Mon blog professionnel, à l'attention des dirigeants d'entreprises, fait un point régulier sur les questions de management, gestion des crises. Il suit de près l'actualité sociale, les risques psychosociaux et les négociations en cours
Pour la plupart d’entre nous, l’organisation circonscrit le monde dans lequel nous vivons et le moyen cardinal de l’agir. Contre elle, nous nous élevons souvent en désignant sa complexité excessive, ses pesanteurs et son immixtion compulsive dans le territoire de nos libertés, en la qualifiant de kafkaïenne. Il demeure qu’elle recèle quelques qualités et une réelle nécessité.
Du grec organon (l’instrument, l’outil), elle désigne une mise en forme animée par la logique, laquelle est caractéristique d’une syntaxe, c’est-à-dire un ensemble de symboles constitutifs
d’une sémantique. Un langage en somme, dont les humains ont longtemps considéré qu’il était le réel. Toutefois, depuis l’école de Palo Alto et Paul Watzlawick[1], nous savons que inventons ce réel à travers une construction auto-référencée, aussi peu assurée que les ombres de la caverne platonicienne, mais qui autorise l’action performative.
Avec le temps, plusieurs types de structures, majoritairement verticales, ont imposé leurs logiques successives : hiérarchiques, fonctionnelles, divisionnelles.
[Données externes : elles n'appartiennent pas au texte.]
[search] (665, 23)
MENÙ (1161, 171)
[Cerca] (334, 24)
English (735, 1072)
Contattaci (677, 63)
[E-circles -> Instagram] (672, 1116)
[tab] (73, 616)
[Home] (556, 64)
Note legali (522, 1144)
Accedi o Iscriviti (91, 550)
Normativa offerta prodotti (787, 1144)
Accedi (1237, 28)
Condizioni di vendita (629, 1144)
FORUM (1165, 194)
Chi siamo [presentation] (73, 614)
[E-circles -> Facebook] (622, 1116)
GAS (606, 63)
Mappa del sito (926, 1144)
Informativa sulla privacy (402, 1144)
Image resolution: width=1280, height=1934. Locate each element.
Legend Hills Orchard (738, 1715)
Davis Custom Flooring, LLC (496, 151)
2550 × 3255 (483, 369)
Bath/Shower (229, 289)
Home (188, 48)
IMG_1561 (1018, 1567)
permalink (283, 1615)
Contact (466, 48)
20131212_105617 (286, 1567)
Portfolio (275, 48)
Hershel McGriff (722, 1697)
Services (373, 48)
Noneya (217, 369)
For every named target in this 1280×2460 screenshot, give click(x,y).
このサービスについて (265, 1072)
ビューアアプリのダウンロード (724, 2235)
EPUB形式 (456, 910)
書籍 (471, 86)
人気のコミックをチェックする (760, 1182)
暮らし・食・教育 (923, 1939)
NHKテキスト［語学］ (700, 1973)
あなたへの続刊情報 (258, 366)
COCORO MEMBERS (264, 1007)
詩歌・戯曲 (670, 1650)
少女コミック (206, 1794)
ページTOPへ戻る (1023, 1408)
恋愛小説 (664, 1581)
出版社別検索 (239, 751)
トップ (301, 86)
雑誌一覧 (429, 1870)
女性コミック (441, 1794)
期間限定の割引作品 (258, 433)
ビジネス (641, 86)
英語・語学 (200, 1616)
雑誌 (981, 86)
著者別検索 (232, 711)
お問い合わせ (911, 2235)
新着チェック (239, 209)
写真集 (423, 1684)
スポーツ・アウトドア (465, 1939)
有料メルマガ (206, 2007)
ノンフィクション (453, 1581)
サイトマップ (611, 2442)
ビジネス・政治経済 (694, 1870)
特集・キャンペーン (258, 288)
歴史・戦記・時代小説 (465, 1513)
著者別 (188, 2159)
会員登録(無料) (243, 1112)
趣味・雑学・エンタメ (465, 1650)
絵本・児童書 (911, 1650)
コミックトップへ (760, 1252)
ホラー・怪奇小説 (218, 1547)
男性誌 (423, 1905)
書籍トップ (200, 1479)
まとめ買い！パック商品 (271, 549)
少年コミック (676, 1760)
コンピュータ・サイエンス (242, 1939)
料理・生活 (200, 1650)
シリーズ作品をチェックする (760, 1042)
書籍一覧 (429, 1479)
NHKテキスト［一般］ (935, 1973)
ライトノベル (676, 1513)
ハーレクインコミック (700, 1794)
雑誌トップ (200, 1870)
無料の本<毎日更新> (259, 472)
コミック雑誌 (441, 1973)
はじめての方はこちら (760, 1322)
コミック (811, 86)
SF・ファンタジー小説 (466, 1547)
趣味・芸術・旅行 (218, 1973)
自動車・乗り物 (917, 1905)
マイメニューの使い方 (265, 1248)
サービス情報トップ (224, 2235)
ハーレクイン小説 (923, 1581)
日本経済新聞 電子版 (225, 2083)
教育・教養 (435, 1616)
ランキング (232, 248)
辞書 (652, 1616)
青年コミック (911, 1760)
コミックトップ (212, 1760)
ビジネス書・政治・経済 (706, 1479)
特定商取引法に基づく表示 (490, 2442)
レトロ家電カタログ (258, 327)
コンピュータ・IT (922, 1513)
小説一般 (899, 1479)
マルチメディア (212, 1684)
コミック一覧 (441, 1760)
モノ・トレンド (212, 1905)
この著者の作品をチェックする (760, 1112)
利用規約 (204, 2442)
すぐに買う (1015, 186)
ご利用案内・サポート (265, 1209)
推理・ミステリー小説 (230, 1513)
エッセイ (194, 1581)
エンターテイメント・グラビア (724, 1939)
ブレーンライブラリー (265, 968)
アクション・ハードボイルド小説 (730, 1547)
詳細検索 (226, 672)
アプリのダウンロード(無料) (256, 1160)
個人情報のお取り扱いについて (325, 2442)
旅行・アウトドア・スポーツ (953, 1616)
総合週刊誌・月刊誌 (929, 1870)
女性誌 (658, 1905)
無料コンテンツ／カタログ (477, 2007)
Puis est venu le temps du matriciel quand il a fallu utiliser avec efficience des ressources humaines rares tout en valorisant le business et ses fameux « livrables ».
Structures matricielles
Une structure matricielle[2] vise à synthétiser hiérarchie et fonctionnalité, pour les optimiser. Ce modèle est apparu sous l’impulsion d’entreprises en quête d’une organisation favorisant un meilleur emploi des ressources et une productivité accrue. Au moment de la conquête de l’espace, la NASA a notamment été refondue sur un modèle matriciel pour gagner en efficacité. Flexible et adaptable, l’organisation matricielle est aujourd’hui, une structure très répandue, privilégiée par les grandes entreprises internationales.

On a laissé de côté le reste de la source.